Ms. Rhodes and her family retained a Massachusetts injury lawyer and filed a claim against the driver, his employer, and the owner of the vehicle. The insurance companies for those entities hired Crawford & Company to "adjust" the claim. Crawford investigated and determined that, indeed, the claim was valid and that the value was between $5 million and $10 million. Unfortunately, the insurance companies, Zurich, GAF and AIG, refused to make any offer of settlement. (Zurich actually tendered their $2 million policy to the lead insurance companies, and was not ultimately responsible for 93A violations.) Even after the driver plead guilty to the criminal act of operating to endanger, the insurance companies refused to make any reasonable offer settlement offer - they offered nothing near what their own adjusting company recommended.

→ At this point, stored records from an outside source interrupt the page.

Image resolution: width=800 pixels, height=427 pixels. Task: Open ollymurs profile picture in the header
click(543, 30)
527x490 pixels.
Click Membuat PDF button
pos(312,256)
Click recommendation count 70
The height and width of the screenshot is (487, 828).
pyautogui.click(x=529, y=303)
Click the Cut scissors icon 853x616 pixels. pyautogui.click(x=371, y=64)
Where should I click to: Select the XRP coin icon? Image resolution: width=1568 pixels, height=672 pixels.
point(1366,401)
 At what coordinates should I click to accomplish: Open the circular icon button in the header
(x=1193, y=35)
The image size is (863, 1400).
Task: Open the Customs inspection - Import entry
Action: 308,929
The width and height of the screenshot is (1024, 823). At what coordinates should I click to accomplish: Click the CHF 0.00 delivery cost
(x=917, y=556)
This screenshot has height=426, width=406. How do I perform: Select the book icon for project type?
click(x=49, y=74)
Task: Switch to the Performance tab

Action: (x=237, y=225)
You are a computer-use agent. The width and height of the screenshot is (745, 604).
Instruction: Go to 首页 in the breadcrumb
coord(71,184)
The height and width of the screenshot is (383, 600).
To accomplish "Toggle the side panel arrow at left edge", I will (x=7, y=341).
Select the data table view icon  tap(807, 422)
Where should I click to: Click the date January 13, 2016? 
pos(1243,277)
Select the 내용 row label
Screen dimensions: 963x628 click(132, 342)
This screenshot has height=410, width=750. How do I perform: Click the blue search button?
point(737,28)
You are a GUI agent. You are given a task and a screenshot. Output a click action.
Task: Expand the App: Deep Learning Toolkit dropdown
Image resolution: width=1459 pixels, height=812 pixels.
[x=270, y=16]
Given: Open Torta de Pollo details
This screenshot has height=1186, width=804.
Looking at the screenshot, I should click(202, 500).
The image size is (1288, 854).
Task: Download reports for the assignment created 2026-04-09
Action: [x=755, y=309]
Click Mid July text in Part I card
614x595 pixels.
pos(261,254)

Wherefore, Ms. Rhodes and her family were forced to try their case. A jury verdict of $11.3 million in September 2004 was rendered. This was, in the ballpark of what the insurance adjusting company had recommended. The law that when a victim receives a judgment on a case and the insurance company is later determined to have refused to make a fair settlement offer, the trial judge may make a finding of violations of Chapter 176d and Chapter 93A and double or triple the verdict as damages for that violation. The judge did so. Thus, the Rhodes family was entitled to $22 million, plus attorney fees, pursuant to 93A and 176d.

The insurance companies appealed. In the Rhodes case, the higher courts, the Appeals Court and the Supreme Judicial Court, were looking at the proper measure of damages. That is, they were not looking at the validity or amount of the jury verdict, nor were they looking at the trial judge's determination that the insurance companies failed to make a fair offer of settlement. They were charged with making a determination as to how to calculate damages against the insurance companies for having clearly violated the settlement law in Massachusetts. The insurance companies, of course, were advocating that damages be calculated to give the victims the minimum amount of money following the 93A verdict. They posited various theories, however, the SJC rejected them.

The SJC looked at the 1989 amendment to Chapter 93A which said that following a finding of 93A violation, the Court "shall" find "up to three but not less than two times such amount...[if the act] was a willful or knowing violation...[and the award] shall be the amount of the judgment on all claims..."

This case serves as an example of how insurance companies often operate in Massachusetts. In a case where liability, or responsibility, is contested, such as an intersection collision where both drivers say they had the green light, they can await a jury verdict as to responsibility. However, when liability is clear, as it was in the Rhodes case, Chapter 176D requires them to "effectuate prompt, fair and equitable settlement" of victims claims. Chapter 93A offers a remedy if they do not offer such settlement: multiple damages and attorney fees.